__TASK GOAL__: Return the whole listing exactly as it stands.

────────────────────

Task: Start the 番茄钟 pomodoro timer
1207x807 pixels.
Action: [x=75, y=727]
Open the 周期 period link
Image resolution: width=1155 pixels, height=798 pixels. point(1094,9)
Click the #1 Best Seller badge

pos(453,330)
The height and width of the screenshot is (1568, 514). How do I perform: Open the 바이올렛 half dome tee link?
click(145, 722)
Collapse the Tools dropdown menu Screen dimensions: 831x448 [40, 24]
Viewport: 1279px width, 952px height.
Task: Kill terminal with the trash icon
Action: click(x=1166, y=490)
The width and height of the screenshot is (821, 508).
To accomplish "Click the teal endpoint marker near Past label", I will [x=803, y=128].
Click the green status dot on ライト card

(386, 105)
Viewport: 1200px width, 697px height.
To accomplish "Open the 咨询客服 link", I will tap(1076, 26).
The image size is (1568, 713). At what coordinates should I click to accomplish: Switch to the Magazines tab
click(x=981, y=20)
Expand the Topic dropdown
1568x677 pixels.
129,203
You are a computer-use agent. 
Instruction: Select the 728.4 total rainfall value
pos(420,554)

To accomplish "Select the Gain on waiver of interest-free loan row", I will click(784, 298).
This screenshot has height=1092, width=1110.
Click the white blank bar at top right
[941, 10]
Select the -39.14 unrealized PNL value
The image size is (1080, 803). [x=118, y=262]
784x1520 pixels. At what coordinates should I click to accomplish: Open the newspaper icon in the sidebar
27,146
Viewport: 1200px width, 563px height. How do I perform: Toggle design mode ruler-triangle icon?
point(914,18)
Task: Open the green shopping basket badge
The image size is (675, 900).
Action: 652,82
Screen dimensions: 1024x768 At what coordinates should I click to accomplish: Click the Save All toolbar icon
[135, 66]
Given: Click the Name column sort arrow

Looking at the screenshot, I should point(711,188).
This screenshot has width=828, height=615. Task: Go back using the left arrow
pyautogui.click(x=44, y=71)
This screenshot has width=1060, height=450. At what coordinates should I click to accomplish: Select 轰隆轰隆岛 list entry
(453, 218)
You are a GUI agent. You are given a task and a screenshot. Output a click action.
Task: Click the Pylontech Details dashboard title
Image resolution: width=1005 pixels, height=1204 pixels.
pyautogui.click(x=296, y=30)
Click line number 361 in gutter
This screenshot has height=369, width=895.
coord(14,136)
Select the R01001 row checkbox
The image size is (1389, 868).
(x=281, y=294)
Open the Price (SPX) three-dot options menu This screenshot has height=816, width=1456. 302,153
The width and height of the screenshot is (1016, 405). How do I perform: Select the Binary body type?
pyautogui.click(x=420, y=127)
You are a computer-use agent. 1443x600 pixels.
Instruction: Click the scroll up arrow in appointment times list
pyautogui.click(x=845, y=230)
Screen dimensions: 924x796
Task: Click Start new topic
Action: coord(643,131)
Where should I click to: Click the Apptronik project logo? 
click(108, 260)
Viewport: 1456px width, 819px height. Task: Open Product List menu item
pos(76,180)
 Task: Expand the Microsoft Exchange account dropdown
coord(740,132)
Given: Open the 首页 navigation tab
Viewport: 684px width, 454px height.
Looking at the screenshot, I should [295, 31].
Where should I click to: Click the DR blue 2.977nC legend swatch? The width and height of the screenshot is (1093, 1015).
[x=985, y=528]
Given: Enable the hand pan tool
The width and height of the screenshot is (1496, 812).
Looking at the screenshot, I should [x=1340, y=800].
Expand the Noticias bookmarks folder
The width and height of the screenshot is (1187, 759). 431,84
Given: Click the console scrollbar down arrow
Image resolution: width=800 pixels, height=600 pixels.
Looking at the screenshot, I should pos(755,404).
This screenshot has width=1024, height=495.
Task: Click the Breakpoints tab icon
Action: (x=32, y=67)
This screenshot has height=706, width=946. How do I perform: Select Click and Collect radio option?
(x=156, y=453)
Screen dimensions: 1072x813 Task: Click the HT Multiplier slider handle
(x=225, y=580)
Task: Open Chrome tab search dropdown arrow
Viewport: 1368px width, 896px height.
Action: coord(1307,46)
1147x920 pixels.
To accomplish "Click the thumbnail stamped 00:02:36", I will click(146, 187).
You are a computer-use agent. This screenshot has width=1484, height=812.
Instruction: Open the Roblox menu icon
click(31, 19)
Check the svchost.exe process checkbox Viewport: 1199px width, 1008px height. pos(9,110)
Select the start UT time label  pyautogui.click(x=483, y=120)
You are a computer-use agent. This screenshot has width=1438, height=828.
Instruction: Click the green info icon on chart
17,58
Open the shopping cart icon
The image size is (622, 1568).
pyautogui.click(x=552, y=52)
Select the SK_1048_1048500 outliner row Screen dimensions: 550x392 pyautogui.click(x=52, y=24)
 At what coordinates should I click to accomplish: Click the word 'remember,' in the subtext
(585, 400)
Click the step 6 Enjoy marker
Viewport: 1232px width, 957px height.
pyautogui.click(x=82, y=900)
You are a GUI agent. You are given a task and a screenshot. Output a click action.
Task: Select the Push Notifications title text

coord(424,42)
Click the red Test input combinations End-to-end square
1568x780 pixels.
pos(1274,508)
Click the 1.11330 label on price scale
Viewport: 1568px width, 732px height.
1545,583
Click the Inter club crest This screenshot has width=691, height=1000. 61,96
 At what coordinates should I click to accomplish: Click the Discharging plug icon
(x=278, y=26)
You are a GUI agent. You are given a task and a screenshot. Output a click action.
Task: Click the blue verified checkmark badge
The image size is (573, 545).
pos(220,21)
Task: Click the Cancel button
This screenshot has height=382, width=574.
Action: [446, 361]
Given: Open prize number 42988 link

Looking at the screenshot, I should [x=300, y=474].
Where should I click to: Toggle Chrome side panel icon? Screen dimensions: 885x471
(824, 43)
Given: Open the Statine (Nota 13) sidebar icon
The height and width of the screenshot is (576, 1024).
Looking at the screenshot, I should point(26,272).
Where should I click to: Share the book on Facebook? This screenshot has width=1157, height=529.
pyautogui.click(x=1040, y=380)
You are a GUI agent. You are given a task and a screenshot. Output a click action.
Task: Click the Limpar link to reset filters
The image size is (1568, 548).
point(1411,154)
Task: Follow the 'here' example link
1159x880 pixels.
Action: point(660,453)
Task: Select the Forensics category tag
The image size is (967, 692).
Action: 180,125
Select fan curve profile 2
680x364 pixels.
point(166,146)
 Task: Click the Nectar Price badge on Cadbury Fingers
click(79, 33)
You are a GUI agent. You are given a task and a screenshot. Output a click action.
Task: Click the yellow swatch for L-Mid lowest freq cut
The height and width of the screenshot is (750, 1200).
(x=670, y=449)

────────────────────

__RESPONSE__:
Task: Start the 番茄钟 pomodoro timer
1207x807 pixels.
Action: [x=75, y=727]
Open the 周期 period link
Image resolution: width=1155 pixels, height=798 pixels. point(1094,9)
Click the #1 Best Seller badge

pos(453,330)
The height and width of the screenshot is (1568, 514). How do I perform: Open the 바이올렛 half dome tee link?
click(145, 722)
Collapse the Tools dropdown menu Screen dimensions: 831x448 [40, 24]
Viewport: 1279px width, 952px height.
Task: Kill terminal with the trash icon
Action: click(x=1166, y=490)
The width and height of the screenshot is (821, 508).
To accomplish "Click the teal endpoint marker near Past label", I will [x=803, y=128].
Click the green status dot on ライト card

(386, 105)
Viewport: 1200px width, 697px height.
To accomplish "Open the 咨询客服 link", I will tap(1076, 26).
The image size is (1568, 713). At what coordinates should I click to accomplish: Switch to the Magazines tab
click(x=981, y=20)
Expand the Topic dropdown
1568x677 pixels.
129,203
You are a computer-use agent. 
Instruction: Select the 728.4 total rainfall value
pos(420,554)

To accomplish "Select the Gain on waiver of interest-free loan row", I will click(784, 298).
This screenshot has height=1092, width=1110.
Click the white blank bar at top right
[941, 10]
Select the -39.14 unrealized PNL value
The image size is (1080, 803). [x=118, y=262]
784x1520 pixels. At what coordinates should I click to accomplish: Open the newspaper icon in the sidebar
27,146
Viewport: 1200px width, 563px height. How do I perform: Toggle design mode ruler-triangle icon?
point(914,18)
Task: Open the green shopping basket badge
The image size is (675, 900).
Action: 652,82
Screen dimensions: 1024x768 At what coordinates should I click to accomplish: Click the Save All toolbar icon
[135, 66]
Given: Click the Name column sort arrow

Looking at the screenshot, I should point(711,188).
This screenshot has width=828, height=615. Task: Go back using the left arrow
pyautogui.click(x=44, y=71)
This screenshot has width=1060, height=450. At what coordinates should I click to accomplish: Select 轰隆轰隆岛 list entry
(453, 218)
You are a GUI agent. You are given a task and a screenshot. Output a click action.
Task: Click the Pylontech Details dashboard title
Image resolution: width=1005 pixels, height=1204 pixels.
pyautogui.click(x=296, y=30)
Click line number 361 in gutter
This screenshot has height=369, width=895.
coord(14,136)
Select the R01001 row checkbox
The image size is (1389, 868).
(x=281, y=294)
Open the Price (SPX) three-dot options menu This screenshot has height=816, width=1456. 302,153
The width and height of the screenshot is (1016, 405). How do I perform: Select the Binary body type?
pyautogui.click(x=420, y=127)
You are a computer-use agent. 1443x600 pixels.
Instruction: Click the scroll up arrow in appointment times list
pyautogui.click(x=845, y=230)
Screen dimensions: 924x796
Task: Click Start new topic
Action: coord(643,131)
Where should I click to: Click the Apptronik project logo? 
click(108, 260)
Viewport: 1456px width, 819px height. Task: Open Product List menu item
pos(76,180)
 Task: Expand the Microsoft Exchange account dropdown
coord(740,132)
Given: Open the 首页 navigation tab
Viewport: 684px width, 454px height.
Looking at the screenshot, I should [295, 31].
Where should I click to: Click the DR blue 2.977nC legend swatch? The width and height of the screenshot is (1093, 1015).
[x=985, y=528]
Given: Enable the hand pan tool
The width and height of the screenshot is (1496, 812).
Looking at the screenshot, I should [x=1340, y=800].
Expand the Noticias bookmarks folder
The width and height of the screenshot is (1187, 759). 431,84
Given: Click the console scrollbar down arrow
Image resolution: width=800 pixels, height=600 pixels.
Looking at the screenshot, I should pos(755,404).
This screenshot has width=1024, height=495.
Task: Click the Breakpoints tab icon
Action: (x=32, y=67)
This screenshot has height=706, width=946. How do I perform: Select Click and Collect radio option?
(x=156, y=453)
Screen dimensions: 1072x813 Task: Click the HT Multiplier slider handle
(x=225, y=580)
Task: Open Chrome tab search dropdown arrow
Viewport: 1368px width, 896px height.
Action: coord(1307,46)
1147x920 pixels.
To accomplish "Click the thumbnail stamped 00:02:36", I will click(146, 187).
You are a computer-use agent. This screenshot has width=1484, height=812.
Instruction: Open the Roblox menu icon
click(31, 19)
Check the svchost.exe process checkbox Viewport: 1199px width, 1008px height. pos(9,110)
Select the start UT time label  pyautogui.click(x=483, y=120)
You are a computer-use agent. This screenshot has width=1438, height=828.
Instruction: Click the green info icon on chart
17,58
Open the shopping cart icon
The image size is (622, 1568).
pyautogui.click(x=552, y=52)
Select the SK_1048_1048500 outliner row Screen dimensions: 550x392 pyautogui.click(x=52, y=24)
 At what coordinates should I click to accomplish: Click the word 'remember,' in the subtext
(585, 400)
Click the step 6 Enjoy marker
Viewport: 1232px width, 957px height.
pyautogui.click(x=82, y=900)
You are a GUI agent. You are given a task and a screenshot. Output a click action.
Task: Select the Push Notifications title text

coord(424,42)
Click the red Test input combinations End-to-end square
1568x780 pixels.
pos(1274,508)
Click the 1.11330 label on price scale
Viewport: 1568px width, 732px height.
1545,583
Click the Inter club crest This screenshot has width=691, height=1000. 61,96
 At what coordinates should I click to accomplish: Click the Discharging plug icon
(x=278, y=26)
You are a GUI agent. You are given a task and a screenshot. Output a click action.
Task: Click the blue verified checkmark badge
The image size is (573, 545).
pos(220,21)
Task: Click the Cancel button
This screenshot has height=382, width=574.
Action: [446, 361]
Given: Open prize number 42988 link

Looking at the screenshot, I should [x=300, y=474].
Where should I click to: Toggle Chrome side panel icon? Screen dimensions: 885x471
(824, 43)
Given: Open the Statine (Nota 13) sidebar icon
The height and width of the screenshot is (576, 1024).
Looking at the screenshot, I should point(26,272).
Where should I click to: Share the book on Facebook? This screenshot has width=1157, height=529.
pyautogui.click(x=1040, y=380)
You are a GUI agent. You are given a task and a screenshot. Output a click action.
Task: Click the Limpar link to reset filters
The image size is (1568, 548).
point(1411,154)
Task: Follow the 'here' example link
1159x880 pixels.
Action: point(660,453)
Task: Select the Forensics category tag
The image size is (967, 692).
Action: 180,125
Select fan curve profile 2
680x364 pixels.
point(166,146)
 Task: Click the Nectar Price badge on Cadbury Fingers
click(79, 33)
You are a GUI agent. You are given a task and a screenshot. Output a click action.
Task: Click the yellow swatch for L-Mid lowest freq cut
The height and width of the screenshot is (750, 1200).
(x=670, y=449)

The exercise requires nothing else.